§ **To do**
Gather every line of the items below that contains the word "Toggle". Case matters, so count only lines where the capitalization matches.

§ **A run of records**
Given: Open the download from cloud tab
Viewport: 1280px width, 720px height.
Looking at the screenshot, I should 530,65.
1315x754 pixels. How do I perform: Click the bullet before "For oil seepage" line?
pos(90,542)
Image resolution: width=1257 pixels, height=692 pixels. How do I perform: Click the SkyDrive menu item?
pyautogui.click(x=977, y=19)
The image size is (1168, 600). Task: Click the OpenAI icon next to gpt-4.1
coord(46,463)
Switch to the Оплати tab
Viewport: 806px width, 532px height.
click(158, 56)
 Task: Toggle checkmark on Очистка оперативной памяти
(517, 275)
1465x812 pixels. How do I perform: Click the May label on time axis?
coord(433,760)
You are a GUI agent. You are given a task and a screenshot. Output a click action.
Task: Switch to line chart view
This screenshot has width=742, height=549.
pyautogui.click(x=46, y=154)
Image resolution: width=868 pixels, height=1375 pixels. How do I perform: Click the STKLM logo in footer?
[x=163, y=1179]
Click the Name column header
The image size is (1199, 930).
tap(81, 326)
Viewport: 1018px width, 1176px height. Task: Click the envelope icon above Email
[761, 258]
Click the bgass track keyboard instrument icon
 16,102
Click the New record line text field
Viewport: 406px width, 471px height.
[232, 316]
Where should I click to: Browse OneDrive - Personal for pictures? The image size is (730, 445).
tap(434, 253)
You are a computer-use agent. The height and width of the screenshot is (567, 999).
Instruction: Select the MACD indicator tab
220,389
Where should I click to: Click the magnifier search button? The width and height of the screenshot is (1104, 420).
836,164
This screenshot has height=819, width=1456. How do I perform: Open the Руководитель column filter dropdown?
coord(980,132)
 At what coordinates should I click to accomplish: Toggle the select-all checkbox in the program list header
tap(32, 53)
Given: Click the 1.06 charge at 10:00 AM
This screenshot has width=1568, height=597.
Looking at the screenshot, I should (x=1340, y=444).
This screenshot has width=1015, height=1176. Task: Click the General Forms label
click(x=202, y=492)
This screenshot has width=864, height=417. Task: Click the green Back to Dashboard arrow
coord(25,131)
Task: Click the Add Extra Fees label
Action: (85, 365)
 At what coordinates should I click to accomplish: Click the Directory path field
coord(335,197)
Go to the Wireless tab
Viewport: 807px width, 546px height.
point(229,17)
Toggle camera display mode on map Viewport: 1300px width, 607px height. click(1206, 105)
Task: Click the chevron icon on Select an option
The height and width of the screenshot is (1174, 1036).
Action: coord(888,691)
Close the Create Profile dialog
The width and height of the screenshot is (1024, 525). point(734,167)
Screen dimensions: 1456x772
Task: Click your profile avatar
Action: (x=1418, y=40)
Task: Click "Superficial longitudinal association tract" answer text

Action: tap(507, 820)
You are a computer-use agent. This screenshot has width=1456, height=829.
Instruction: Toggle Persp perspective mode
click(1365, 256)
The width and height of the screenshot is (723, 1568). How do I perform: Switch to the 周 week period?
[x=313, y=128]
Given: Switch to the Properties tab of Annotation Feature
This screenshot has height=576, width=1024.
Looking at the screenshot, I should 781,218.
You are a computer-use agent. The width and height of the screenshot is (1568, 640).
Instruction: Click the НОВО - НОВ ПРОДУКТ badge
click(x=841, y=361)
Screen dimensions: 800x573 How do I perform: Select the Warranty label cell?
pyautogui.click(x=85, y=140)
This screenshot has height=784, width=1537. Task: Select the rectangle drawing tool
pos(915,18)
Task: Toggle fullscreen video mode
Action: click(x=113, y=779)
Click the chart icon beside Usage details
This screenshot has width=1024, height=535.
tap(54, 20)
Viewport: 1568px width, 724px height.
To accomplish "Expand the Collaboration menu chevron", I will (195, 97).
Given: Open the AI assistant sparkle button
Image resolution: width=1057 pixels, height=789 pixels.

§ **Answer to this exercise**
 Task: Toggle checkmark on Очистка оперативной памяти
 At what coordinates should I click to accomplish: Toggle the select-all checkbox in the program list header
Toggle camera display mode on map Viewport: 1300px width, 607px height. click(1206, 105)
Instruction: Toggle Persp perspective mode
Task: Toggle fullscreen video mode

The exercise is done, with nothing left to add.